The world is entering its 4th Industrial Revolution, a new era of manufacturing characterized by ubiquitous digitization and computing. This is true also for the fashion industry, an industry in which Europe (and Italy in particular) has long maintained a global lead. IT-SHIRT is driven by the argument that, for the European fashion industry to retain its global lead, it needs to make digital technologies an integral part of the fashion value chain. In this research, we describe concrete ways in which such an integration can be achieved. Compared to the traditional approach that is based entirely on physical models, the digital aspect becomes an accelerating factor that facilitates collaboration between designers, minimizes the time-to-market, and enables immediate consumer feedback. Specifically, our project aims at investigating (i) CAD tools for real-time collaboration of designers over virtual 3D models of
fashion garments, (ii) software engines on top of CAD tools to provide designers with smart recommendations and creative support, (iii) online and offline digital showroom platforms, and (iv) social marketing engines for capturing consumer feedback and providing targeted marketing recommendations. The aforementioned core-components weave a "digital thread" around the production pipeline of the fashion industry, that spans the stages of conception, production, distribution, access to audiences, and market feedback. To assess the practical utility of the solutions investigated during the project, we will validate it on the challenging Italian fashion market and in international fashion initiatives through ALTAROMA, in collaboration with fashion designers and consumers.

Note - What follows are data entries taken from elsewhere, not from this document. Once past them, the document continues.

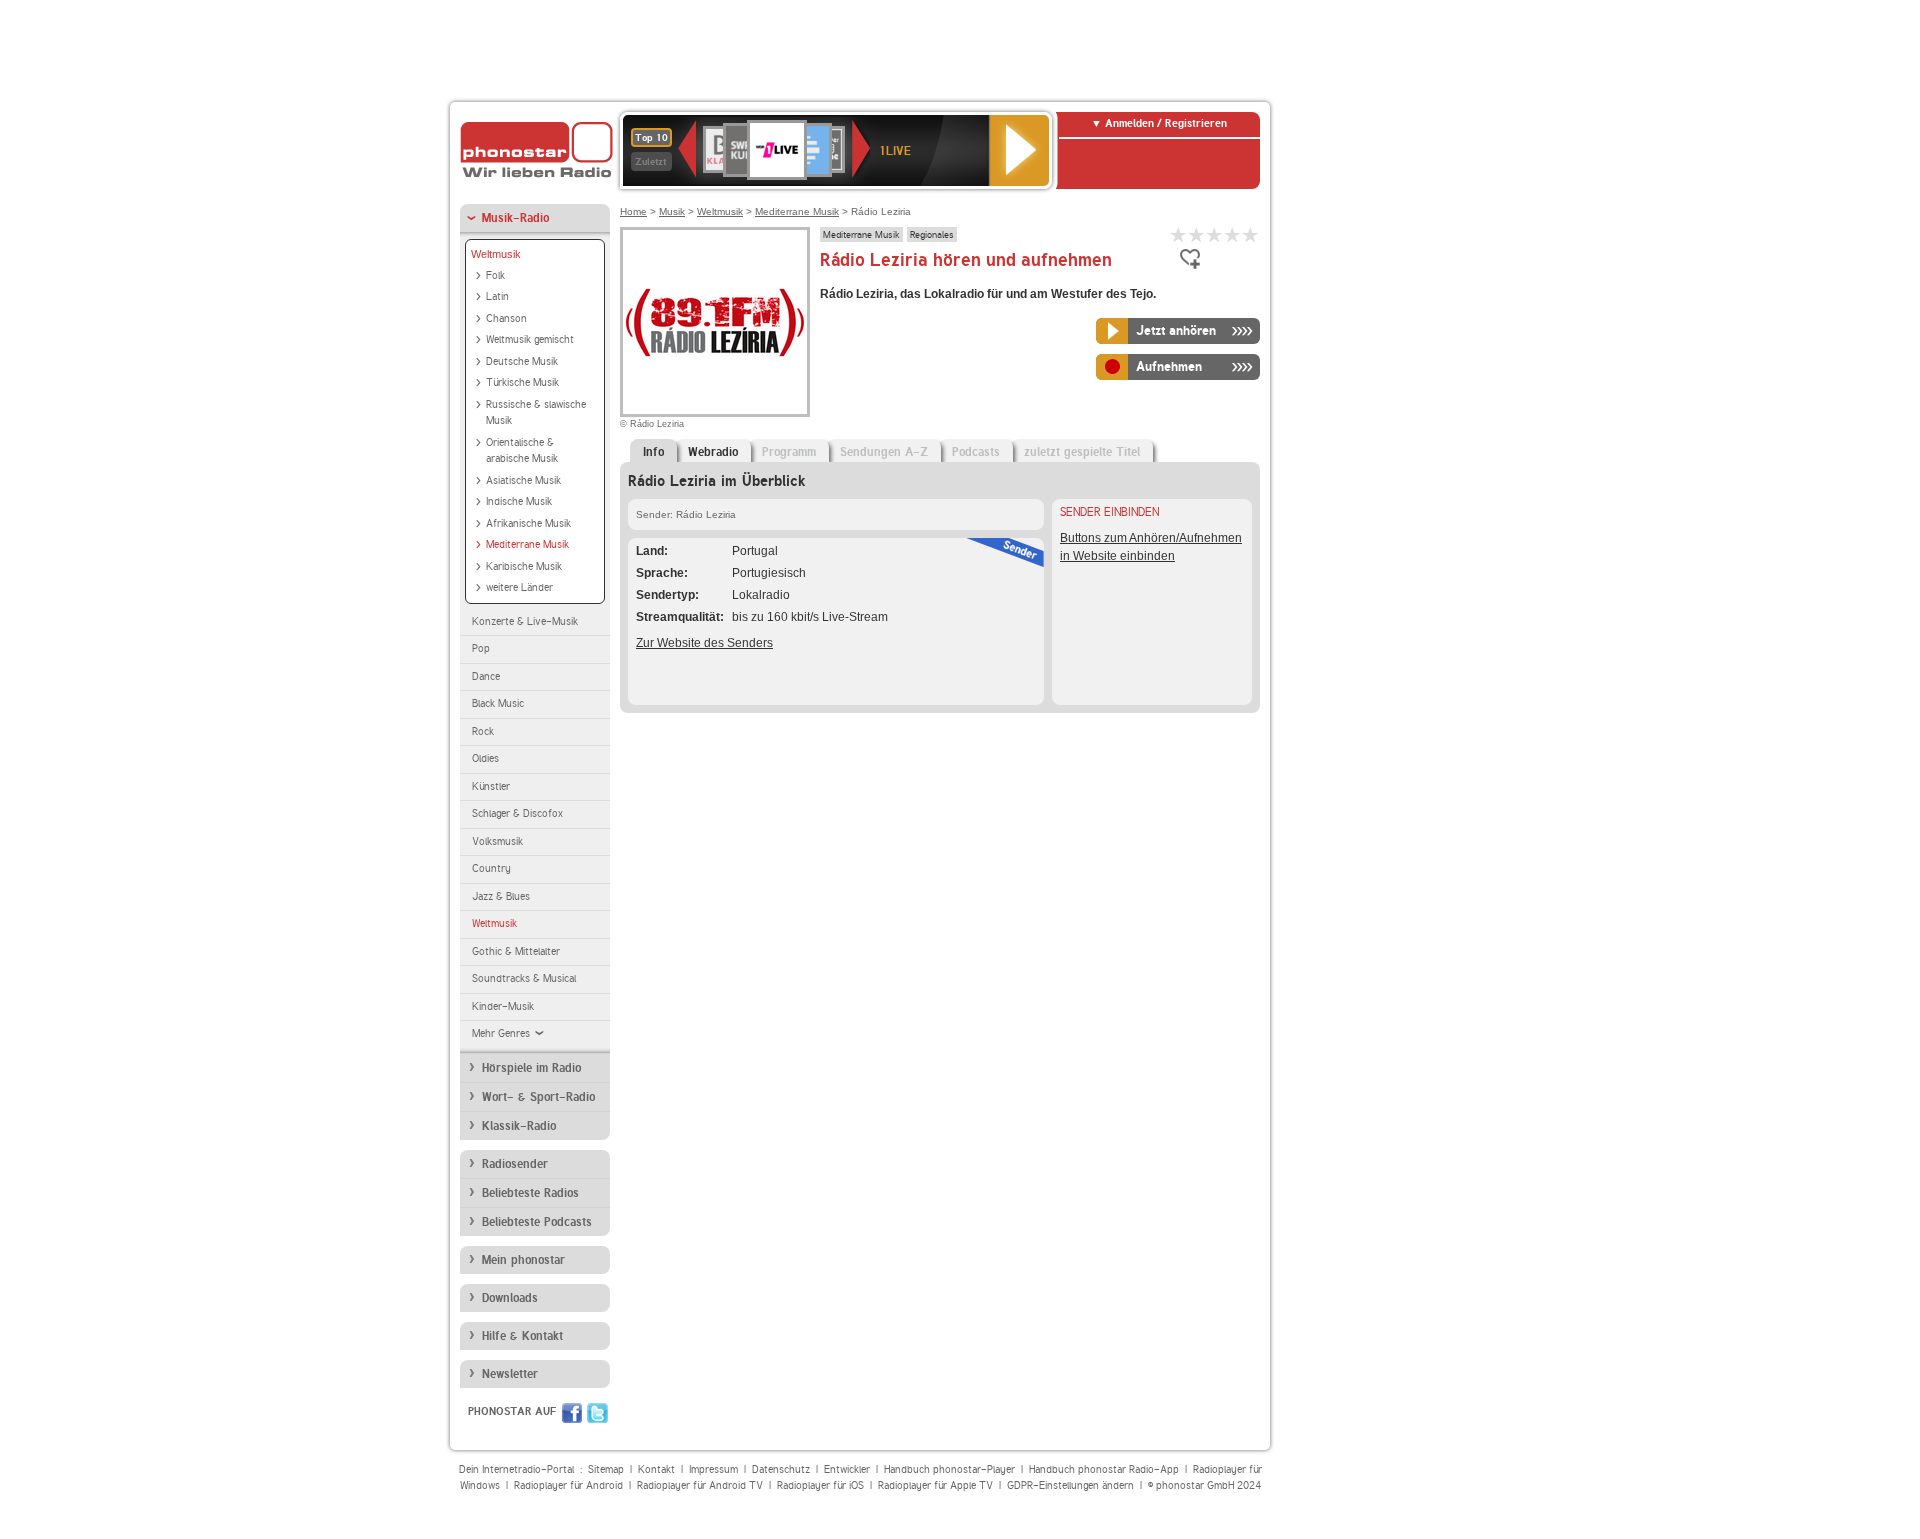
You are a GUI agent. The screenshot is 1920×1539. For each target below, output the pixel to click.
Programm (789, 452)
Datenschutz (781, 1469)
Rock (483, 731)
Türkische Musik (522, 382)
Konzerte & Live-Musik (525, 621)
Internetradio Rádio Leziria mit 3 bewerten (1215, 234)
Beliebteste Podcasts (537, 1222)
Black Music (498, 703)
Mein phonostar (523, 1260)
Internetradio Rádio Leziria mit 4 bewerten (1233, 234)
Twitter (597, 1413)
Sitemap (606, 1469)
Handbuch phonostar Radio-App (1104, 1469)
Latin (497, 296)
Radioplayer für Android (568, 1485)
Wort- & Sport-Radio (538, 1097)
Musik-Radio (515, 218)
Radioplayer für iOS (820, 1485)
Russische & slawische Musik (536, 413)
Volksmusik (497, 841)
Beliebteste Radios (530, 1193)
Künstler (491, 786)
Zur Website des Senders (704, 643)
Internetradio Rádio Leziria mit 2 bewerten (1197, 234)
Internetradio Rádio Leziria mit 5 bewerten (1251, 234)
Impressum (713, 1469)
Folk (495, 275)
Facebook (572, 1413)
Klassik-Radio (519, 1126)
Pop (481, 648)
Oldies (485, 758)
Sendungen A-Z (884, 452)
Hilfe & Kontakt (522, 1336)
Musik (672, 211)
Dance (486, 676)
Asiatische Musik (523, 480)
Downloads (510, 1298)
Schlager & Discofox (517, 813)
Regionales (932, 234)
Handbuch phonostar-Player (949, 1469)
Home (633, 211)
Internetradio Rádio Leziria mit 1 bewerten (1179, 234)
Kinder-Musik (503, 1006)
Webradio (713, 452)
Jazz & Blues (501, 896)
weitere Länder (519, 587)
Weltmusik (496, 254)
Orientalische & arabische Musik (522, 451)
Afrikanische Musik (528, 523)
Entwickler (847, 1469)
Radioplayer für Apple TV (935, 1485)
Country (491, 868)
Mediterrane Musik (527, 544)
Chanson (506, 318)
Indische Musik (519, 501)
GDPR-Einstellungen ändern (1070, 1485)
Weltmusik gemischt (530, 339)
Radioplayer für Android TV (700, 1485)
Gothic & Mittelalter (516, 951)
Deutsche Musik (522, 361)
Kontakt (656, 1469)
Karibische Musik (524, 566)
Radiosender (515, 1164)
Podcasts (976, 452)
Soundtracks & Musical (524, 978)
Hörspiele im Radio (531, 1068)
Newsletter (510, 1374)
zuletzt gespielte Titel (1082, 452)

From the scientific point of view, IT-SHIRT addresses several research areas which will be presented by theme, following the technical objectives previously identified.
Objectives 1 & 3: IT-SHIRT Fashion CAD solution and Fashion Digital Showroom Shops
3D collaborative modeling. IT-SHIRT goals for collaborative garment design are (1) that designers edits are faithfully maintained, (2) that collaboration is interactive, and (3) that concurrent edits are merged robustly to ensure that the garment remain consistent, and (4) that the system is reliable against network failures and users participation in the collaboration. To achieve all these goals, we cast collaborative garment editing as an instance of distributed version control.
Interactive animation of virtual garment. IT-SHIRT will identify, develop and validate new realtime animation technology for 3D virtual clothing usable by industry. The obtained software shall solve the dynamics of complex textile garments in less than 2ms per animation frame. This is the limit required to employ devices for Virtual Reality like the Oculus Rift, which is likely to be used by the industry design and entertainment in the near future.
Multidevice interaction for 3D. IT-SHIRT will combine the design outcomes and empirical findings from the preceding parts to compile and validate guidelines for fixed and mobile collaborative surfaces. Our work is motivated by the roles smartphones and tablets play in everyday interactive spaces as well as anticipated
developments in mobile sensing and haptic output technology (Alvina et al., 2015).
Objective 2: Enhancing creativity of designers at concept and modeling level
Mixed Initiative Design. IT-SHIRT will extend current state-of-the-art CAD tools for fashion design and enhance them with more proactive computational input. The computational input takes the form of suggestions and alternatives, shown to the designers during their design process. As an extension to the current literature, the mixed initiative design tools of IT-SHIRT will identify the use cases of CAD tools for fashion designers and explore how suggestions can be presented in a way that fosters rather than blocks human creativity in the design process. Moreover, IT-SHIRT will explore the algorithms used by the computational initiative, which range from presenting appropriate, themed existing fashion styles to algorithmically generated, out-of-the-box designs.
Personalized, gameful interactions. Accounting for the criticisms of scholars against meaningless, extrinsic motivation via point systems, IT-SHIRT will expand on existing frameworks of gamification by exploring methods of increasing intrinsic motivation - this can be achieved by personalizing and matching the difficulty or goals of the playful interface and its users. Moreover, it will explore the construction of stylistically coherent groups of users in order to enhance the collaborative creativity of its members. As a further step for personalizing the user's interaction with these gameful environments, IT-SHIRT will expand on the current state-of-the-art on preference modeling in order to adapt it to the needs of fashion specific aesthetics. Such aesthetics will be derived from fashion design principles (theory driven) as well as from data collected from publicly available data (e.g. social media). The learned preferences using these algorithms will be used to personalize the interaction between users and the gameful environment. Moreover, the learned preference will inform both recommender systems of existing designs as well as act as criteria for providing new designs tailored to the user's tastes.
Objective 4: Capturing and evaluating consumer feedback and allow for targeted social marketing
Data driven analytics for detecting Fashion Trends. Trend detection in the vertical domain of fashion poses challenges that have not been addressed by the techniques developed so far. One challenge is that fashion related activity on social media usually involves images and therefore it falls outside the scope of already developed trend detection techniques that have focused on the easier case of text analysis. Moreover, fashion related images posted on social media are typically accompanied with url links that point back to the source of those images, typically a website belonging to a fashion magazine, retailer, or designer. Such websites contain information about the fashion items pictured in the posted image and their analysis can provide valuable insights for the purposes of trend detection.